Automatic Building Extraction from Google Earth Images under Complex Backgrounds Based on Deep Instance Segmentation Network

Sensors (Basel). 2019 Jan 15;19(2):333. doi: 10.3390/s19020333.

Abstract

Building damage accounts for a high percentage of post-natural disaster assessment. Extracting buildings from optical remote sensing images is of great significance for natural disaster reduction and assessment. Traditional methods mainly are semi-automatic methods which require human-computer interaction or rely on purely human interpretation. In this paper, inspired by the recently developed deep learning techniques, we propose an improved Mask Region Convolutional Neural Network (Mask R-CNN) method that can detect the rotated bounding boxes of buildings and segment them from very complex backgrounds, simultaneously.

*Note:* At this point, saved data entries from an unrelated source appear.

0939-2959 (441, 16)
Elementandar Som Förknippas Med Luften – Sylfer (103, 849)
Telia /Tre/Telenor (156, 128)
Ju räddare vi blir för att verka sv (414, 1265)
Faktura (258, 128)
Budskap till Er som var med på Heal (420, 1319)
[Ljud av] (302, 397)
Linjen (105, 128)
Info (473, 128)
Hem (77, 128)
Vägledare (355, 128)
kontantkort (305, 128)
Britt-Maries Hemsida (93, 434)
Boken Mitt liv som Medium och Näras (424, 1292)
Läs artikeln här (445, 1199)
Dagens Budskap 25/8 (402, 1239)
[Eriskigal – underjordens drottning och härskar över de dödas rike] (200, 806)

The proposed method has two major improvements, making it very suitable to perform building extraction task. Firstly, instead of predicting horizontal rectangle bounding boxes of objects like many other detectors do, we intend to obtain the minimum enclosing rectangles of buildings by adding a new term: the principal directions of the rectangles θ. Secondly, a new layer by integrating advantages of both atrous convolution and inception block is designed and inserted into the segmentation branch of the Mask R-CNN to make the branch to learn more representative features. We test the proposed method on a newly collected large Google Earth remote sensing dataset with diverse buildings and very complex backgrounds. Experiments demonstrate that it can obtain promising results.

Keywords: Mask R-CNN; building extraction; deep learning; instance segmentation; receptive field block; rotation bounding box.